__Exercise goal__
Your answer must be the line containing "This screenshot has height=375, width=1388." and each following line to the end of the listing below, copied exactly, with pictures removed and nothing added.
### Exercise data ###
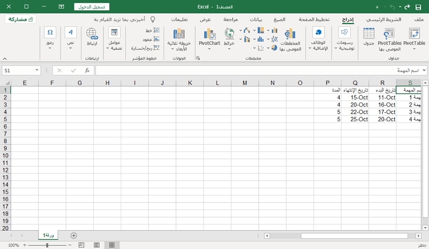Expand the PivotChart dropdown

209,49
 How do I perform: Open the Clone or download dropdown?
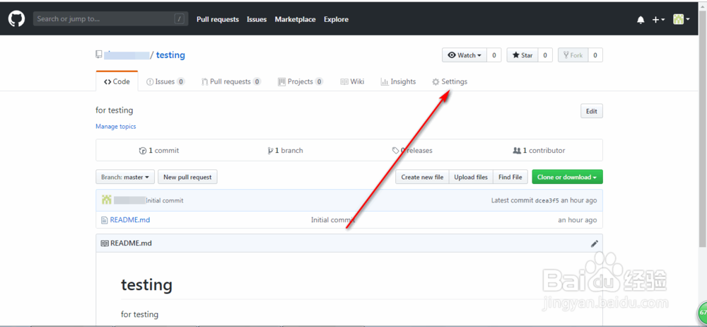567,177
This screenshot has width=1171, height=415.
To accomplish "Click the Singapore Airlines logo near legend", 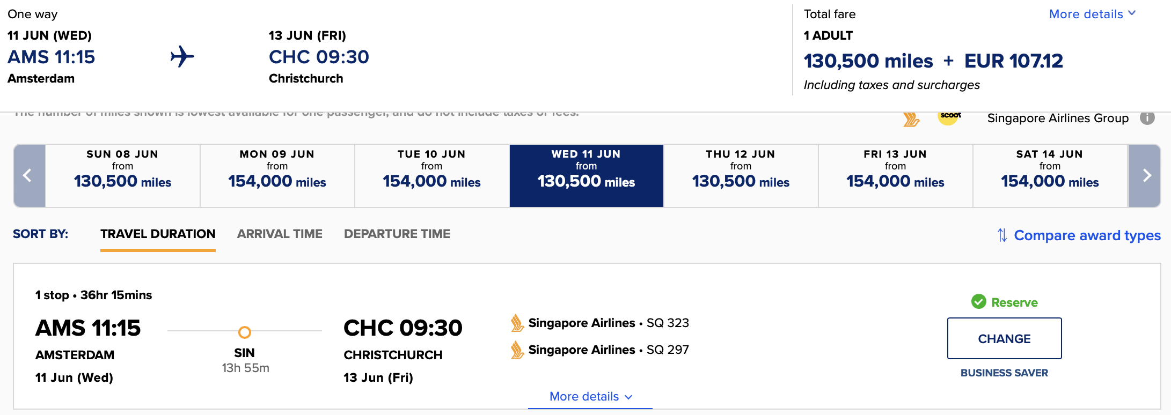I will pos(911,119).
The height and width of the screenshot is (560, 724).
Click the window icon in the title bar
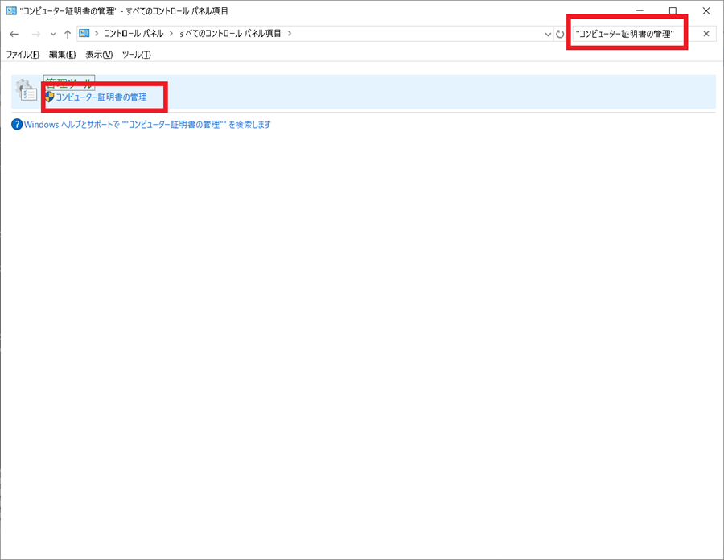pyautogui.click(x=11, y=10)
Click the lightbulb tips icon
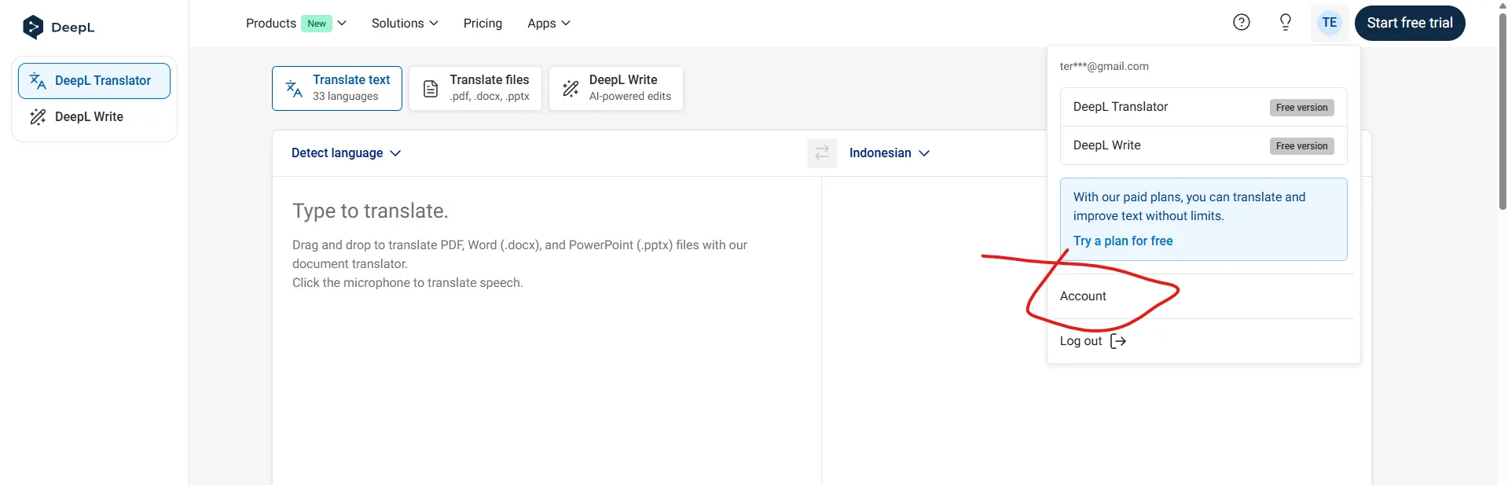The image size is (1508, 485). tap(1285, 23)
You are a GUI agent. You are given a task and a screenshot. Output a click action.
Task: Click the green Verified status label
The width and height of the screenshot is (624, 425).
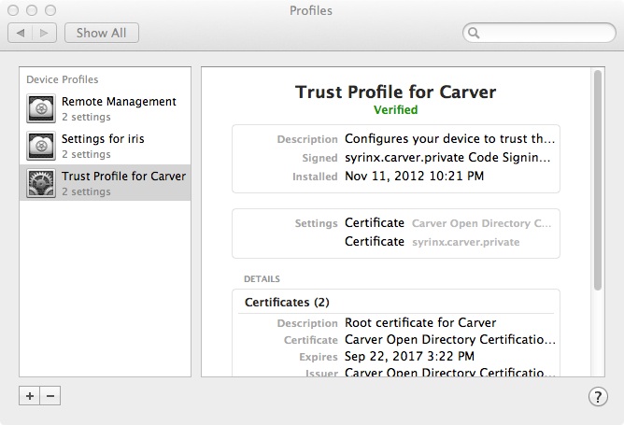click(395, 109)
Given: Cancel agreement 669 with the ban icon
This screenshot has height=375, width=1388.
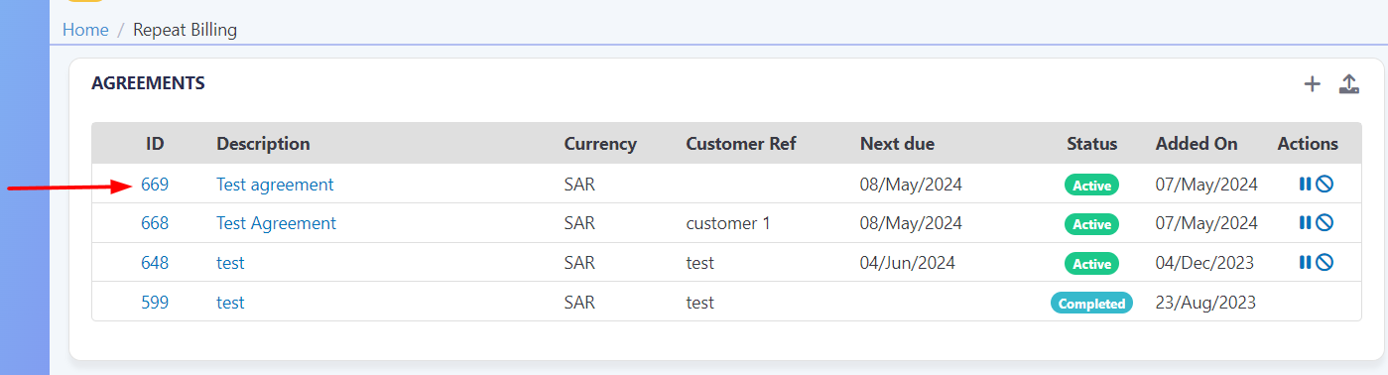Looking at the screenshot, I should tap(1325, 184).
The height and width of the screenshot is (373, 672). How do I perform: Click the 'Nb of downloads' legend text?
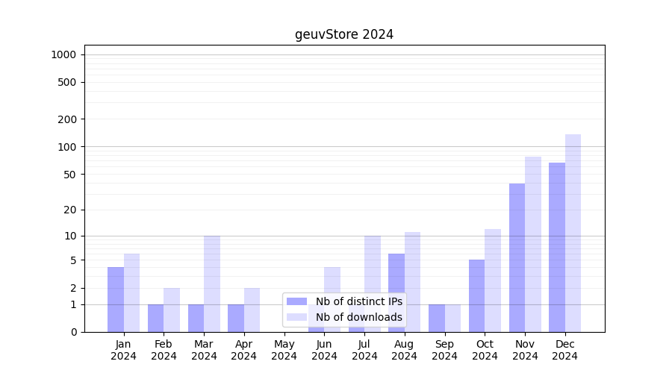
###
__Reply__
This screenshot has height=375, width=1388.
Looking at the screenshot, I should tap(1325, 184).
The height and width of the screenshot is (373, 672). How do I perform: Click the 'Nb of downloads' legend text?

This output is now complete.